Chico Anysio: Eles que criaram essa... porque eles tiraram... o Brandão Filho era deles. O Brandão Filho, o Walter D'Ávila, o Milton Carneiro era deles; Paulo Silvino [(1939-) humorista com atuações em diversos programas, entre os quais a Escolinha do professor Raimundo, entre 1993 e 1995] eles tiraram, não quiseram.

José Simão: Porque essa mistura é super sadia, não é?

Chico Anysio: Eu acho que sim.

José Simão: Como tem na Escolinha.

Chico Anysio: Eu acho que sim.

Maria Amélia Rocha Lopes: Chico,...

Rodolfo Konder: Você é contra o teatro besteirol também, Chico?

Chico Anysio: Não, não, de maneira nenhuma. Não. Inclusive eu tenho redatores importantes do meu programa que são criadores, lançadores: Mauro Hains, Vicente Pereira, gente do besteirol. Acho que besteirol é um estilo, mas eu acho o seguinte: que há... se eu escrever um esquete para a televisão e eu quiser botar no teatro, eu tenho que escrever de novo. E se eu quiser botar num filme, eu tenho que escrever de novo. E se eu quiser publicar, eu tenho que escrever de novo. São linguagens diferentes. Então, não posso pegar o texto do Casseta Popular [revista de humor cujos integrantes se uniram aos escritores do jornal de humor Planeta Diário e formaram a trupe do Casseta e Planeta - eles eram os idealizadores e redatores da TV Pirata] ou do Planeta Diário [tablóide humorístico brasileiro de grande repercussão, publicado entre 1984 e 1992]... ele é muito engraçado lido, mas ele não pode ser posto daquele modo na televisão. Ele tem que ser reescrito. E se ele for para o teatro, de novo, então é esse o trabalho que eu ia fazer, certo? Porque os redatores não tinham prática de televisão.

Oswaldo Mendes: Chico,...

Rodolfo Konder: Chico,...

Oswaldo Mendes: O besteirol lembra muito uma piada esticada, não é não? [...] sensação disso, do chamado teatro besteirol?
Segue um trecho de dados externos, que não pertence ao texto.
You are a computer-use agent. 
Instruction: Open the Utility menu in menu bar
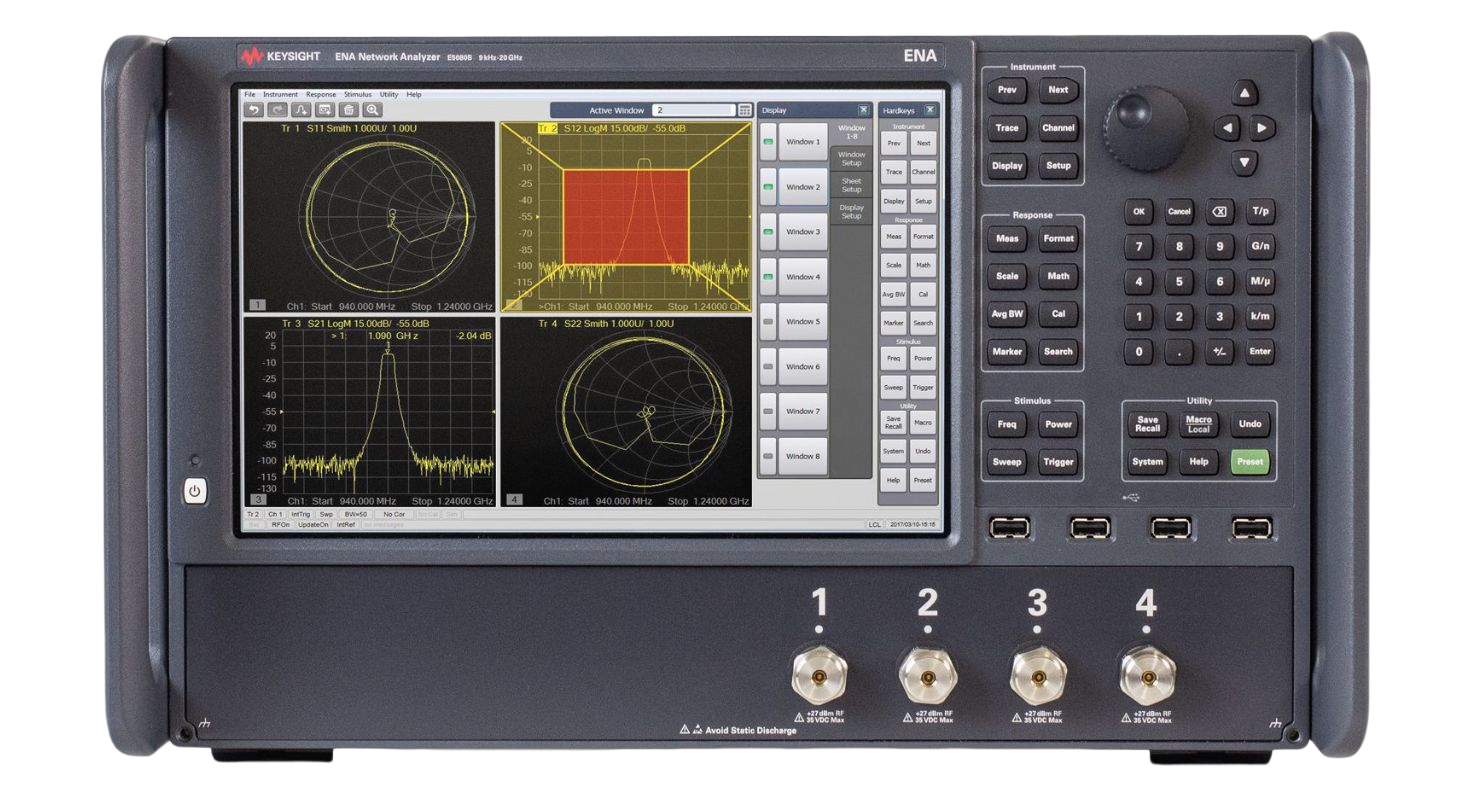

Chico Anysio: É o "esquetão" [um esquete ampliado] .

Oswaldo Mendes: O "esquetão", você puxa, puxa, até que o rolo não dá mais.

Chico Anysio: Mas eu acho engraçado. Acho que funciona. Acho que da pé. Eu gosto.

Rodolfo Konder: Chico, infelizmente nosso tempo se esgotou. Nós vamos ter que encerrar o programa. Em nome da TV Cultura, agradeço muito à sua presença aqui, agradeço aos convidados do programa, aos convidados da produção, e esperamos continuar contando com os telespectadores, a audiência, na próxima segunda-feira, quando o Roda Viva vai ser realizado mais uma vez às 21h30. Muito obrigado e boa noite.